Today, my boss called me in his office for one of those uh-oh…, closed-door one-on-ones:
“I heard you rejected Jason’s code on Monday.”
“Yeah, it was AI and it wasn’t good enough.”
“But Jason said it worked.”
“Yeah, it worked. But it wasn’t good enough. Working isn’t high enough a bar for this code. You want perfect there, not just working.”
“But we lost two days on the new feature…”
“Yeah, but I warned everybody that I wouldn’t let AI touch any of this, and nobody objected. If this is a problem, then we need to have a serious discussion about it. Is this a problem?”
“No. I just wanted to tell you you did the right thing.”
Admittedly, I could only impose no-AI because I’m senior enough, and because the company isn’t exactly thrilled to let the tidal wave of mediocrity lick its boots in the first place. But it feels good to be backed by management on this.
My employer is also very skeptical about AI. No one forces me to use it, they just trust me to build up my projects in a maintainable way. It really feels like I’m on a ship carefully navigating through a storm right now. I’ve had a lot of jobs in my lifetime, and this company finally feels like one that might keep me forever.
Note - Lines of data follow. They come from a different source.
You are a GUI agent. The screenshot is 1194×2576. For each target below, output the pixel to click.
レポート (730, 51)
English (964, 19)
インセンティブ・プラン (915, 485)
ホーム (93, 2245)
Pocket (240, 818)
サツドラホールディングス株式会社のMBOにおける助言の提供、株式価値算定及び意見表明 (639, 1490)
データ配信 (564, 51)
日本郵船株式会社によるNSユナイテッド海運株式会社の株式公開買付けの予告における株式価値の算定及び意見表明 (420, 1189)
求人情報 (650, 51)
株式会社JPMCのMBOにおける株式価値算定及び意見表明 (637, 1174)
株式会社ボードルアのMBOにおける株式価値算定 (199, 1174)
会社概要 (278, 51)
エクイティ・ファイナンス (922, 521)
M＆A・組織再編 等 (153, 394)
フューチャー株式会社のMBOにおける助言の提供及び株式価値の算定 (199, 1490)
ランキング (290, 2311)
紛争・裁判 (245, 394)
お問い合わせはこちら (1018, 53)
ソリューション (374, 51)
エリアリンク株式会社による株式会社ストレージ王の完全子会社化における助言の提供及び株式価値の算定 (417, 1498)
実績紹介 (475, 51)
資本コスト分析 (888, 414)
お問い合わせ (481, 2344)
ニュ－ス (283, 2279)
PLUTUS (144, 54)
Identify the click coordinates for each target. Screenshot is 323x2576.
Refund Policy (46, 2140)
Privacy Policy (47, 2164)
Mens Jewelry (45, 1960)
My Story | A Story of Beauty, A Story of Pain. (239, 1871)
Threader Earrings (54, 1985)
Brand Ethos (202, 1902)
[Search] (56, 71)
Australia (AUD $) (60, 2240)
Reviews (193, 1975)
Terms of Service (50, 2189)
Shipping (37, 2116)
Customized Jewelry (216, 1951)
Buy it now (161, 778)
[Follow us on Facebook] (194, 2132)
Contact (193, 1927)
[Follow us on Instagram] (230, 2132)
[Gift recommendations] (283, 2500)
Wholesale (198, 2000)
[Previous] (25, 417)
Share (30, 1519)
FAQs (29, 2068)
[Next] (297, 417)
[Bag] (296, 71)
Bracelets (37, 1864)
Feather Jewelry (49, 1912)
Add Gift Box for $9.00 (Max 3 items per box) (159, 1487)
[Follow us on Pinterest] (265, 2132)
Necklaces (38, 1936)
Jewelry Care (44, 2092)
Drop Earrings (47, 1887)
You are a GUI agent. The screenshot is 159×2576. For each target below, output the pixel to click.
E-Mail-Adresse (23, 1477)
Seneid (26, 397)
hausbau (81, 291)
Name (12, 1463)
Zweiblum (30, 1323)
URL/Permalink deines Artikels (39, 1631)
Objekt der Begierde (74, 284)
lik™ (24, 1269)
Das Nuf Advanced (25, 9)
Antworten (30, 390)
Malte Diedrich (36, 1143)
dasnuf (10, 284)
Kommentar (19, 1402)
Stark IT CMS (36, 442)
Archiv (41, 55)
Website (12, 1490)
Meanwhile my management tells me I’m an asshole when I tell them their 12 seconds of Gemini “research” is incorrect on a subject.
The reason I’M still employed in this scenario is that this little shop would burn in less than a week without me.
Anybody hiring Linux guys?
Lucky bastard, keep that job as long as they respect you. Thanks for sharing that story.
Yeah I ain’t going nowhere. This gig is the best thing I ever got going in my professional life. And seeing as though the company does well, and has been doing well since the 80s without fail, I’m very hopeful I’ll retire there.
So long as they don’t get bought or bring in venture capital consultants for some reason, you will probably be OK. But either of those things happen and you’ll be one of the first gone. I’ve watched it happen and I’ve had it happen to me.
Best of luck. Not a forecast for your own path, but I can tell you from experience… It’s been tough staying with a company for a long time, believing in its purpose, having many good years, building seniority and knowledge. Then, near the end, when retirement is close, and jumping ship just isn’t an option, the ship seems to have hit a lot of icebergs. You wonder what the hell happened to what was working pretty well before, and can I get out in time?